[TEXT SHOWN]:
######

Dirty Filthy Love (2004 TV Movie)
8/10
Obsession
16 April 2006
Warning: Spoilers
This sensitive film was shown on cable recently. "Dirty Filthy Love" takes a real look at brilliant architect, who by all accounts, should be at the top of his profession, yet, suffering from Tourette's syndrome, his life goes into a spiral that will consume him, until the love of a woman, who is afflicted by a severe depressive condition, helps him get out of the hole he has dug in his obsessive state.

Director Adrian Shergold, working on the screen play by Jeff Pope and Ian Puleston-Davies, has created a movie that deals with the subject it presents in a realistic way and stays away from fictionalizing, or even romanticizing the illness that Mark, the young architect suffers.

Mark's malady is responsible for his separation and divorce from Stevie, a beautiful young woman, who clearly doesn't understand her husband. Mark's situation is aggravated when he loses his job and then starts unraveling out of control as he relies on the prescriptions his doctor keeps increasing as a way to help him, but in reality, those drugs keep working against him.

######

Rewrite the review's paragraph that begins "Mark's malady" as a short bulleted list that keeps its main facts. The saved entries are not needed; the review alone is enough.

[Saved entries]
######

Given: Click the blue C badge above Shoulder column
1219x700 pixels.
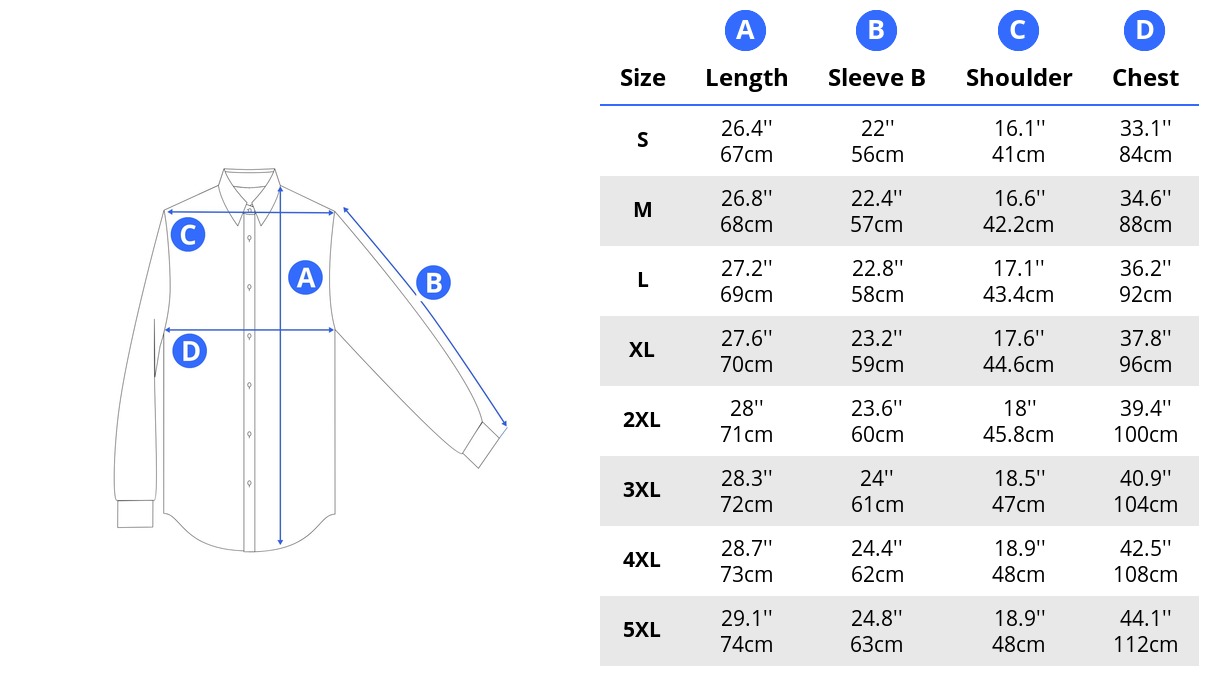Looking at the screenshot, I should click(1018, 31).
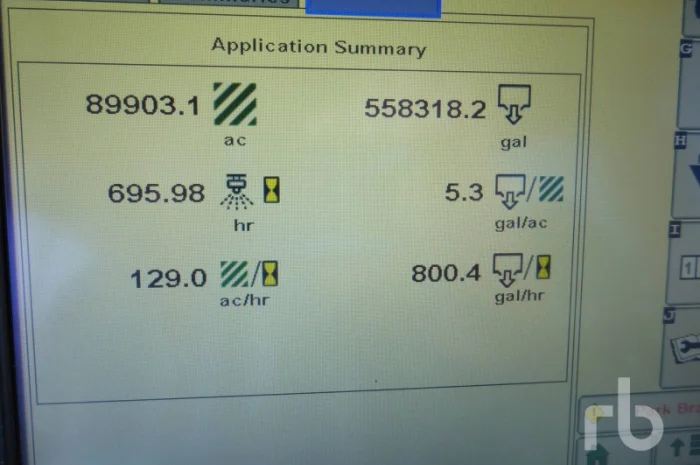Image resolution: width=700 pixels, height=465 pixels.
Task: Click the acres per hour productivity icon
Action: click(x=249, y=274)
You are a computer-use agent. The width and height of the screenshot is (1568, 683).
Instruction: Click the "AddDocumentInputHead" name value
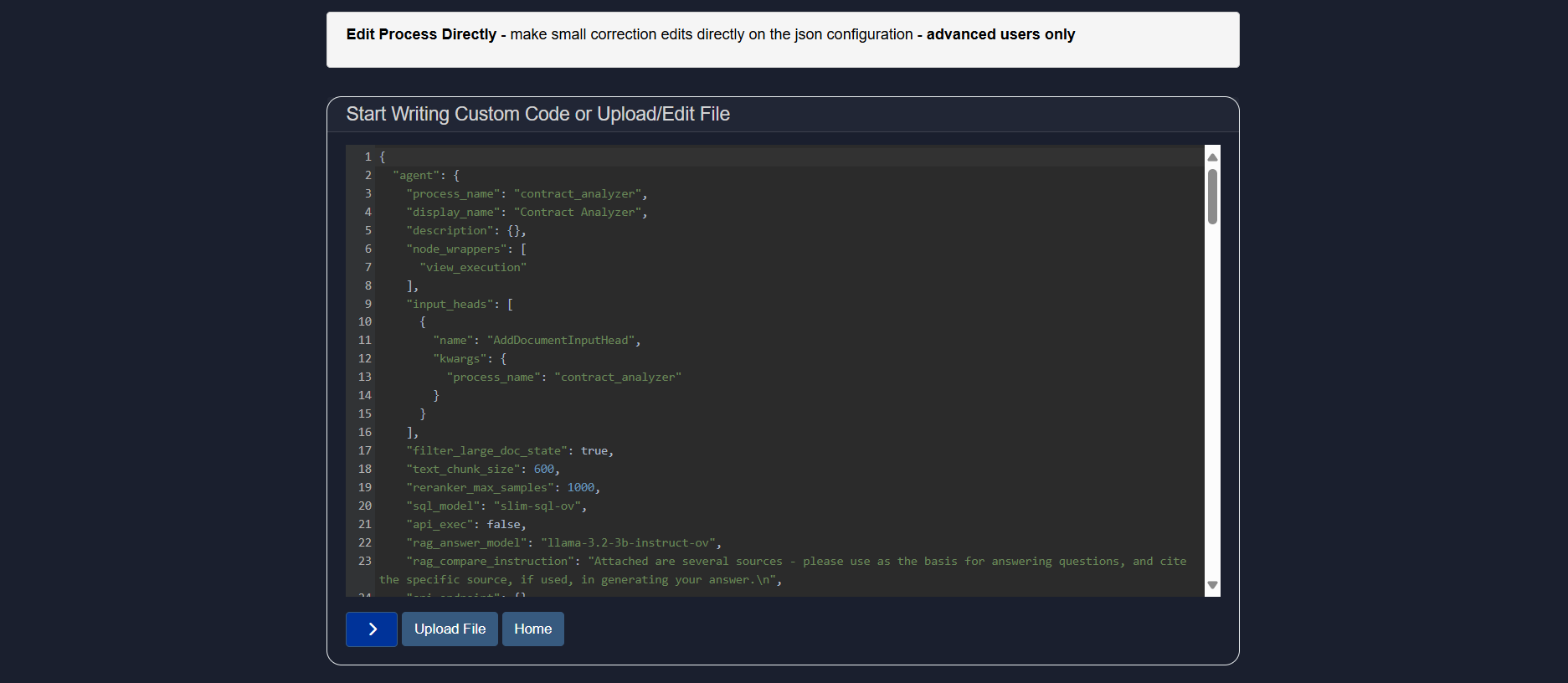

######

[RESPONSE AREA]:
- Mark's malady causes his separation and divorce from Stevie, a beautiful young woman who clearly doesn't understand him.
- His situation worsens when he loses his job.
- He then unravels out of control, relying on prescriptions his doctor keeps increasing to help him.
- In reality, those drugs keep working against him.